A bold proclamation by Pflamm-Altenburg et al. today (link) that the theory of pure stochastic star formation for the initial cluster (stellar) mass function (ICMF) is ruled out by the Sharma et al. (2011) mass – radius dataset.

The ICMF is thought to be something like a power-law distribution with slope beta=2 (i.e., p(m) proportional to M^-beta). For beta>=2 we should take it as implicit that there exists some lower mass threshold to this distribution such that the density is normalizable; however, for practical purposes we can only observe down to a certain lower mass limit due to selection effects and so on. While an upper limit is unnecessary from such normalization arguments there seems to be an assumption in the literature that one exists (physics, I guess), and the major debate (at least in this paper) therefore centers on whether or not this upper limit is the same in all environments. PA et al. aim to demonstrate that the upper limit depends on galactocentric distance.

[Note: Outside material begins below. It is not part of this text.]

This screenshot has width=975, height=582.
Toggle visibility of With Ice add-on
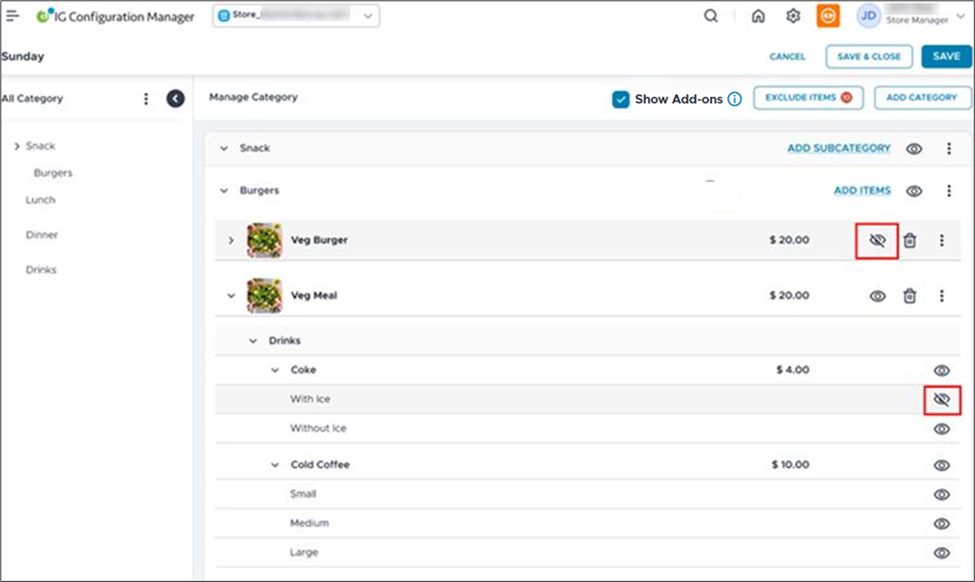pos(941,398)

Their first (correct) step is to observe that if one looks at fixed bins of galactocentric distance then the distribution of the i-th most massive star will follow the distribution of the i-th order statistic, and therefore will depend on the number of clusters in the bin. Therefore, if we’re trying to figure out what the mass cut-off is doing by comparing, say, the distributions of i-th ranked stars we’d better choose equal-sized bins. So far so good.

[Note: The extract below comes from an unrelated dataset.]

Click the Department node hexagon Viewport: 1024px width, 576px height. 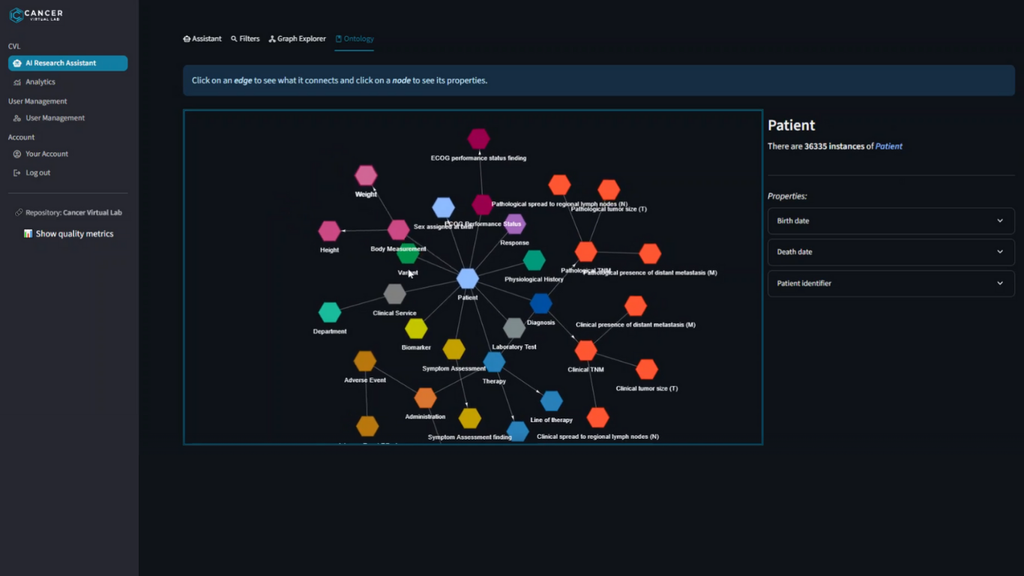click(x=330, y=313)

To this end PA et al. examine the masses of each of the 1st, 2nd, …, 5th ranked clusters in a series of galactocentric radius bins of equal size (i.e., equal number of clusters per bin); this is shown in their Fig 3. Looking at this data it does seem like at least the 2nd, …, 5th ranked masses are declining with galactocentric distance, although the 1st ranked (most massive) appears relatively independent of distance. *To my mind this would suggest that it’s not necessarily the upper mass limit we’d better be worrying about (contrary to the title of their paper), but rather the beta of the power law that seems to be changing.*

To quantify these observations PA et al perform a series of least squares linear fits to the trends of 1st, …, 5th ranked masses against galactocentric distance. This is the second point of departure between my thinking and theirs. If you’re going to look at trends in quantiles you better use ** quantile regression** (cf. anything by Roger Koenker [who’s a thoroughly nice guy, btw]). This avoids binning and gives the appropriate weighting to each datapoint: whereas least squares takes a (x-y)^2 distance, quantile regression takes an |x-y| absolute difference instead.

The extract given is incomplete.